QUESTIONS DE LECTURE
1. Répondez d'après le texte sur Mme de Duras :
(a) En quelle année les Duras achetèrent-ils le château d'Ussé ?
(b) Chez qui Claire logeait-elle à Paris, et dans quelle rue ?
(c) À qui Mme de Duras demanda-t-elle de la présenter à Chateaubriand ?
2. Poursuivez le texte sur Mme de Duras à partir de sa dernière phrase.

TEXTE PRÉSENTÉ
En 1807, ayant mûri la décision de revenir vivre en France,les Duras achetèrent le château d’Ussé, en Touraine, où ils
s’établirent à partir de l’année suivante. Dans cette splendide
demeure ceinte de tours moyenâgeuses, dont on disait qu’elle
avait inspiré à Charles Perrault le décor de sa Belle au bois
dormant, Claire se consacra à l’éducation de ses filles, sur
lesquelles elle concentrait toutes ses attentes affectives ; mais ce
fut aussi l’occasion de renouer des liens avec des parents et amis
de longue date. Au cours de ses voyages elle sillonnait
régulièrement la France jusqu’à la capitale, où elle logeait chez sa
belle-mère, rue de Varenne ; elle allait ainsi apprendre à connaître
le pays issu de la Révolution et nouer de nouvelles amitiés. Celle
avec Chateaubriand devait lui apporter une autre raison de vivre.
C’est Mme de Duras qui avait pris l’initiative, au début de
1808, de demander à la cousine de son mari, la comtesse de
Noailles (ensuite duchesse de Mouchy), de la présenter à l’auteur
des Martyrs et du Génie du christianisme, dont la belle Nathalie
était à l’époque la maîtresse bien-aimée.

DONNÉES AFFICHÉES
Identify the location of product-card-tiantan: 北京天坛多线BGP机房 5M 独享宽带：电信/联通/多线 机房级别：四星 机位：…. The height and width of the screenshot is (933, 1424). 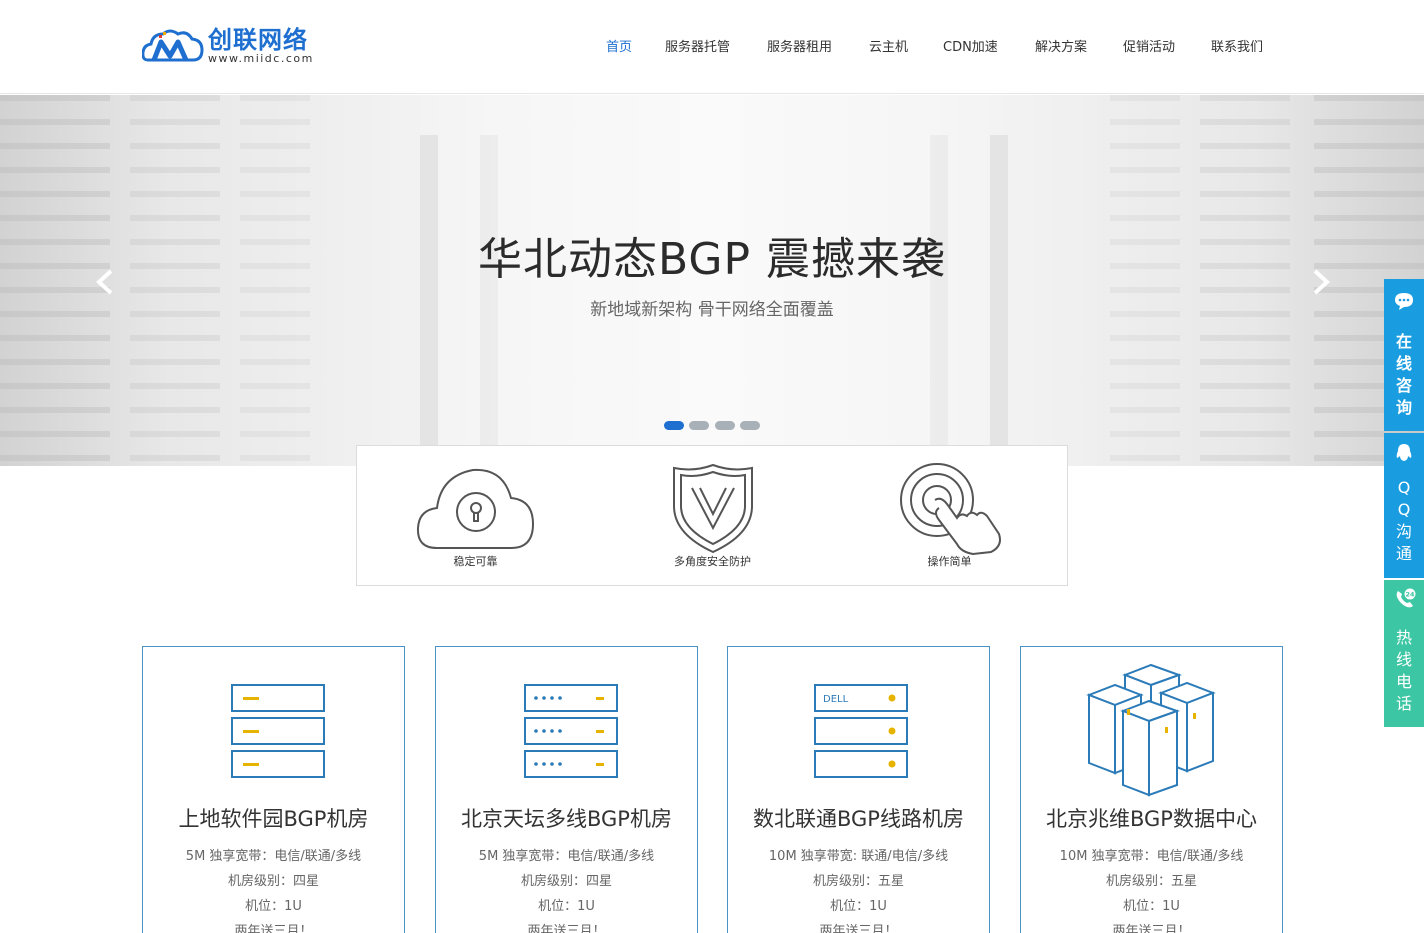
(566, 790).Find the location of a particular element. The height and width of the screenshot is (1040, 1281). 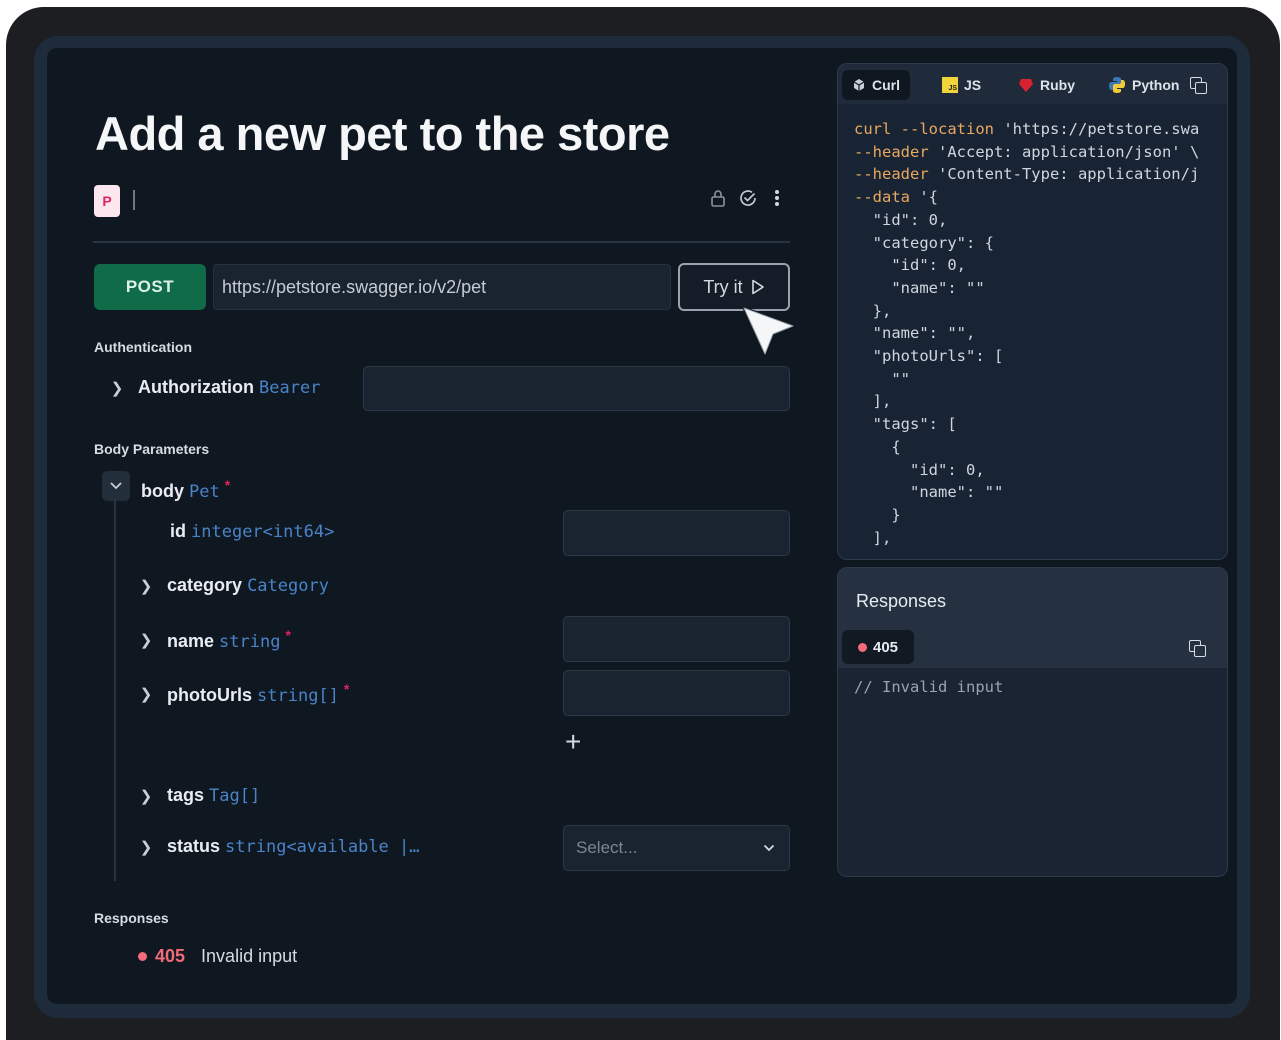

request-url-field: https://petstore.swagger.io/v2/pet is located at coordinates (442, 287).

CORRIGÉ DE L'EXERCICE
1.
(a) En 1807.
(b) Chez sa belle-mère, rue de Varenne.
(c) À la comtesse de Noailles (ensuite duchesse de Mouchy), cousine de son mari.

2.
Chateaubriand avait alors quarante ans – neuf de plus que
Mme de Duras –, mais les vicissitudes dramatiques qu’il avait
traversées auraient suffi à remplir plus d’une vie. Il était déjà très
célèbre, ses livres jouissaient d’un vif succès, il plaisait follement
aux femmes et avait bien gagné son surnom d’Enchanteur. Claire
l’évoque pour la première fois dans une lettre à Rosalie de
Constant d’avril 1809 : « Je ne sais si nous avons parlé de cet
homme extraordinaire qui unit à un si beau génie la simplicité
d’un enfant […] il est si simple et si indulgent qu’on se sent à l’aise
avec lui. On voit qu’il apprécie les qualités de l’âme. On doit
moins avoir besoin de l’esprit des autres lorsqu’on en possède
autant soi-même40. » Un an plus tard, Claire employait une
magnifique formule pour expliquer à son amie ce que jamais elle
ne cesserait d’admirer en Chateaubriand : « l’antique honneur
français s’est réfugié dans ce cœur-là afin qu’il en reste au moins
un échantillon sur cette terre41 ». L’écrivain quant à lui devait
évoquer dans ses Mémoires les raisons qui l’avaient poussé à
s’intéresser à Claire : « la chaleur de l’âme, la noblesse du
caractère, l’élévation de l’esprit, la générosité de sentiments, en
faisaient une femme supérieure42 ». Née d’une admiration et d’une
intelligence réciproques – « vous me devinez ou je vous
devine43 », écrivait François René à Claire –, leur amitié avait
rapidement pris racine et, moins d’un an plus tard, leurs rapports
étaient assez intenses pour qu’il fallût y mettre un peu de clarté.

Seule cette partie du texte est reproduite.